## Work required
Your answer must be the full set of records, repeated exactly.

▬▬▬▬▬▬▬▬▬▬

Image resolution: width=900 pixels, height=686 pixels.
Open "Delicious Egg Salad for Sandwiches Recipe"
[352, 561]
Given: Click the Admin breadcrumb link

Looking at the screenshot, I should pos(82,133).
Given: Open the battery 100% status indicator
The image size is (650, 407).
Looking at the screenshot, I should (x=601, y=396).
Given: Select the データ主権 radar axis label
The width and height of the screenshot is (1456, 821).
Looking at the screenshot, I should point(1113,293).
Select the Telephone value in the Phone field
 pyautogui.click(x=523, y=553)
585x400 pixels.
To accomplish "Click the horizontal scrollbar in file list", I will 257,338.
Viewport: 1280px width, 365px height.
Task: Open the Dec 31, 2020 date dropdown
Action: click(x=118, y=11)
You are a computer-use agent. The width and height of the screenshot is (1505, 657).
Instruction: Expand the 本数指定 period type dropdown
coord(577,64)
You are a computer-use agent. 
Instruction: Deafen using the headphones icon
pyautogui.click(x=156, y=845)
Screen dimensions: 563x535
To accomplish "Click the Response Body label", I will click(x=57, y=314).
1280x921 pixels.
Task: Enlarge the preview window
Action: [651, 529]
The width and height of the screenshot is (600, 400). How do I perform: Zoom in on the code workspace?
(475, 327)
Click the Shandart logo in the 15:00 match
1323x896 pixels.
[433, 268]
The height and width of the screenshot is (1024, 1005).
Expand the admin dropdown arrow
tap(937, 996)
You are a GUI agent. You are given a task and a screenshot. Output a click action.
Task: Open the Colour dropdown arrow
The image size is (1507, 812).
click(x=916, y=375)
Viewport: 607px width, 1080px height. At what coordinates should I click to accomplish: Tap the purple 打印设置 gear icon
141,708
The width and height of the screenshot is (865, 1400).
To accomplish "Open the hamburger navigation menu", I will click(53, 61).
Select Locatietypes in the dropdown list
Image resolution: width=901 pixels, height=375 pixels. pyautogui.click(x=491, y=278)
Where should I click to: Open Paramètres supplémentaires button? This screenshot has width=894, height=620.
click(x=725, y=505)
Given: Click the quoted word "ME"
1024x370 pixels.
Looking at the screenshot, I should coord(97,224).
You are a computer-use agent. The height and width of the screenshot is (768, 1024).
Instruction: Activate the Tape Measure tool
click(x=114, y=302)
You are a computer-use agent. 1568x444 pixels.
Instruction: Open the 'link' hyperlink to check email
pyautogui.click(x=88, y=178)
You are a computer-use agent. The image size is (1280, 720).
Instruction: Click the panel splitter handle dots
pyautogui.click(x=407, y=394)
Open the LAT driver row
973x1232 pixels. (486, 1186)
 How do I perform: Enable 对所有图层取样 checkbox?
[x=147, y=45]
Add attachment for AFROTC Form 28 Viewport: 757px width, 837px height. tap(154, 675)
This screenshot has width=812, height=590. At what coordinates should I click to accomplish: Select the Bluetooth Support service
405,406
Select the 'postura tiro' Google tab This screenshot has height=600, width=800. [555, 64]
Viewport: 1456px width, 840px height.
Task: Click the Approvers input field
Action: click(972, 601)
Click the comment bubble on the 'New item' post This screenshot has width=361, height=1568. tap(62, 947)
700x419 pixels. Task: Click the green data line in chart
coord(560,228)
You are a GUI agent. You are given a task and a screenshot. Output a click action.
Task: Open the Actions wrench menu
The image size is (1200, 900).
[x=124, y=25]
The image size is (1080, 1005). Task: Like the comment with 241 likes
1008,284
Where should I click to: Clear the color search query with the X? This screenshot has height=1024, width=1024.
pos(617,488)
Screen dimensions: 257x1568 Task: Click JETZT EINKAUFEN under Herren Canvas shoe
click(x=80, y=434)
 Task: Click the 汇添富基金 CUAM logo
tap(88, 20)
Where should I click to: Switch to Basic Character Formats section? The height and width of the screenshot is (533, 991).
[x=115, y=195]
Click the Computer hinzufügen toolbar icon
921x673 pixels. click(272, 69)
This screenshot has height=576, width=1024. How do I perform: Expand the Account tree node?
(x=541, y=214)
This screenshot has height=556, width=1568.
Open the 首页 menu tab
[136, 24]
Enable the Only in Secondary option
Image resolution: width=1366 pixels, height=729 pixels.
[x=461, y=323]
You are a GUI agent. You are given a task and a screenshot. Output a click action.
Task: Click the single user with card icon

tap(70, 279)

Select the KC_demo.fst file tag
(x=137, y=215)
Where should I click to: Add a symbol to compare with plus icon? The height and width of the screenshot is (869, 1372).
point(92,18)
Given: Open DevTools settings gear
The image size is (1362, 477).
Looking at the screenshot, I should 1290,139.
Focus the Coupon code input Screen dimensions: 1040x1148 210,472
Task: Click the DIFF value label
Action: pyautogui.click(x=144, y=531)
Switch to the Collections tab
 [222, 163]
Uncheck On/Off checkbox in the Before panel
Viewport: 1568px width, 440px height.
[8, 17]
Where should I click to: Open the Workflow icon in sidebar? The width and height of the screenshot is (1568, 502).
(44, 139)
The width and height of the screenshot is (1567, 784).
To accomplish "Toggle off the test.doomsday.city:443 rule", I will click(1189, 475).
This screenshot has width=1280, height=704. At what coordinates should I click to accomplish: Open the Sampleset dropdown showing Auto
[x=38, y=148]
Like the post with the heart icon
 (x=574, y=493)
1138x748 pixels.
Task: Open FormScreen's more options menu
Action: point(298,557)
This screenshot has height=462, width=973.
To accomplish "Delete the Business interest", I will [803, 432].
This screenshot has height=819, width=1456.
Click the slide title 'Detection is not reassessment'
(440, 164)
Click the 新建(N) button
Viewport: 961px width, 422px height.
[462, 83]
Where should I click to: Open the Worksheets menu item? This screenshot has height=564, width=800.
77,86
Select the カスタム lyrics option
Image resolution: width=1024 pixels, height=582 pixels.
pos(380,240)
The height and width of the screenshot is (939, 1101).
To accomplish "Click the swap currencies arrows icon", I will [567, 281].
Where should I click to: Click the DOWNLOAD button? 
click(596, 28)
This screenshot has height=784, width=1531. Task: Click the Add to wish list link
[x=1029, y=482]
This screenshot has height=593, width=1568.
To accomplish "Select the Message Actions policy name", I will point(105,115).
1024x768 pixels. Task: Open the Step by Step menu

▬▬▬▬▬▬▬▬▬▬

## Final answer
Image resolution: width=900 pixels, height=686 pixels.
Open "Delicious Egg Salad for Sandwiches Recipe"
[352, 561]
Given: Click the Admin breadcrumb link

Looking at the screenshot, I should pos(82,133).
Given: Open the battery 100% status indicator
The image size is (650, 407).
Looking at the screenshot, I should (x=601, y=396).
Given: Select the データ主権 radar axis label
The width and height of the screenshot is (1456, 821).
Looking at the screenshot, I should point(1113,293).
Select the Telephone value in the Phone field
 pyautogui.click(x=523, y=553)
585x400 pixels.
To accomplish "Click the horizontal scrollbar in file list", I will 257,338.
Viewport: 1280px width, 365px height.
Task: Open the Dec 31, 2020 date dropdown
Action: click(x=118, y=11)
You are a computer-use agent. The width and height of the screenshot is (1505, 657).
Instruction: Expand the 本数指定 period type dropdown
coord(577,64)
You are a computer-use agent. 
Instruction: Deafen using the headphones icon
pyautogui.click(x=156, y=845)
Screen dimensions: 563x535
To accomplish "Click the Response Body label", I will click(x=57, y=314).
1280x921 pixels.
Task: Enlarge the preview window
Action: [651, 529]
The width and height of the screenshot is (600, 400). How do I perform: Zoom in on the code workspace?
(475, 327)
Click the Shandart logo in the 15:00 match
1323x896 pixels.
[433, 268]
The height and width of the screenshot is (1024, 1005).
Expand the admin dropdown arrow
tap(937, 996)
You are a GUI agent. You are given a task and a screenshot. Output a click action.
Task: Open the Colour dropdown arrow
The image size is (1507, 812).
click(x=916, y=375)
Viewport: 607px width, 1080px height. At what coordinates should I click to accomplish: Tap the purple 打印设置 gear icon
141,708
The width and height of the screenshot is (865, 1400).
To accomplish "Open the hamburger navigation menu", I will click(53, 61).
Select Locatietypes in the dropdown list
Image resolution: width=901 pixels, height=375 pixels. pyautogui.click(x=491, y=278)
Where should I click to: Open Paramètres supplémentaires button? This screenshot has width=894, height=620.
click(x=725, y=505)
Given: Click the quoted word "ME"
1024x370 pixels.
Looking at the screenshot, I should coord(97,224).
You are a computer-use agent. The height and width of the screenshot is (768, 1024).
Instruction: Activate the Tape Measure tool
click(x=114, y=302)
You are a computer-use agent. 1568x444 pixels.
Instruction: Open the 'link' hyperlink to check email
pyautogui.click(x=88, y=178)
You are a computer-use agent. The image size is (1280, 720).
Instruction: Click the panel splitter handle dots
pyautogui.click(x=407, y=394)
Open the LAT driver row
973x1232 pixels. (486, 1186)
 How do I perform: Enable 对所有图层取样 checkbox?
[x=147, y=45]
Add attachment for AFROTC Form 28 Viewport: 757px width, 837px height. tap(154, 675)
This screenshot has width=812, height=590. At what coordinates should I click to accomplish: Select the Bluetooth Support service
405,406
Select the 'postura tiro' Google tab This screenshot has height=600, width=800. [555, 64]
Viewport: 1456px width, 840px height.
Task: Click the Approvers input field
Action: click(972, 601)
Click the comment bubble on the 'New item' post This screenshot has width=361, height=1568. tap(62, 947)
700x419 pixels. Task: Click the green data line in chart
coord(560,228)
You are a GUI agent. You are given a task and a screenshot. Output a click action.
Task: Open the Actions wrench menu
The image size is (1200, 900).
[x=124, y=25]
The image size is (1080, 1005). Task: Like the comment with 241 likes
1008,284
Where should I click to: Clear the color search query with the X? This screenshot has height=1024, width=1024.
pos(617,488)
Screen dimensions: 257x1568 Task: Click JETZT EINKAUFEN under Herren Canvas shoe
click(x=80, y=434)
 Task: Click the 汇添富基金 CUAM logo
tap(88, 20)
Where should I click to: Switch to Basic Character Formats section? The height and width of the screenshot is (533, 991).
[x=115, y=195]
Click the Computer hinzufügen toolbar icon
921x673 pixels. click(272, 69)
This screenshot has height=576, width=1024. How do I perform: Expand the Account tree node?
(x=541, y=214)
This screenshot has height=556, width=1568.
Open the 首页 menu tab
[136, 24]
Enable the Only in Secondary option
Image resolution: width=1366 pixels, height=729 pixels.
[x=461, y=323]
You are a GUI agent. You are given a task and a screenshot. Output a click action.
Task: Click the single user with card icon

tap(70, 279)

Select the KC_demo.fst file tag
(x=137, y=215)
Where should I click to: Add a symbol to compare with plus icon? The height and width of the screenshot is (869, 1372).
point(92,18)
Given: Open DevTools settings gear
The image size is (1362, 477).
Looking at the screenshot, I should 1290,139.
Focus the Coupon code input Screen dimensions: 1040x1148 210,472
Task: Click the DIFF value label
Action: pyautogui.click(x=144, y=531)
Switch to the Collections tab
 [222, 163]
Uncheck On/Off checkbox in the Before panel
Viewport: 1568px width, 440px height.
[8, 17]
Where should I click to: Open the Workflow icon in sidebar? The width and height of the screenshot is (1568, 502).
(44, 139)
The width and height of the screenshot is (1567, 784).
To accomplish "Toggle off the test.doomsday.city:443 rule", I will click(1189, 475).
This screenshot has width=1280, height=704. At what coordinates should I click to accomplish: Open the Sampleset dropdown showing Auto
[x=38, y=148]
Like the post with the heart icon
 (x=574, y=493)
1138x748 pixels.
Task: Open FormScreen's more options menu
Action: point(298,557)
This screenshot has height=462, width=973.
To accomplish "Delete the Business interest", I will [803, 432].
This screenshot has height=819, width=1456.
Click the slide title 'Detection is not reassessment'
(440, 164)
Click the 新建(N) button
Viewport: 961px width, 422px height.
[462, 83]
Where should I click to: Open the Worksheets menu item? This screenshot has height=564, width=800.
77,86
Select the カスタム lyrics option
Image resolution: width=1024 pixels, height=582 pixels.
pos(380,240)
The height and width of the screenshot is (939, 1101).
To accomplish "Click the swap currencies arrows icon", I will [567, 281].
Where should I click to: Click the DOWNLOAD button? 
click(596, 28)
This screenshot has height=784, width=1531. Task: Click the Add to wish list link
[x=1029, y=482]
This screenshot has height=593, width=1568.
To accomplish "Select the Message Actions policy name", I will point(105,115).
1024x768 pixels. Task: Open the Step by Step menu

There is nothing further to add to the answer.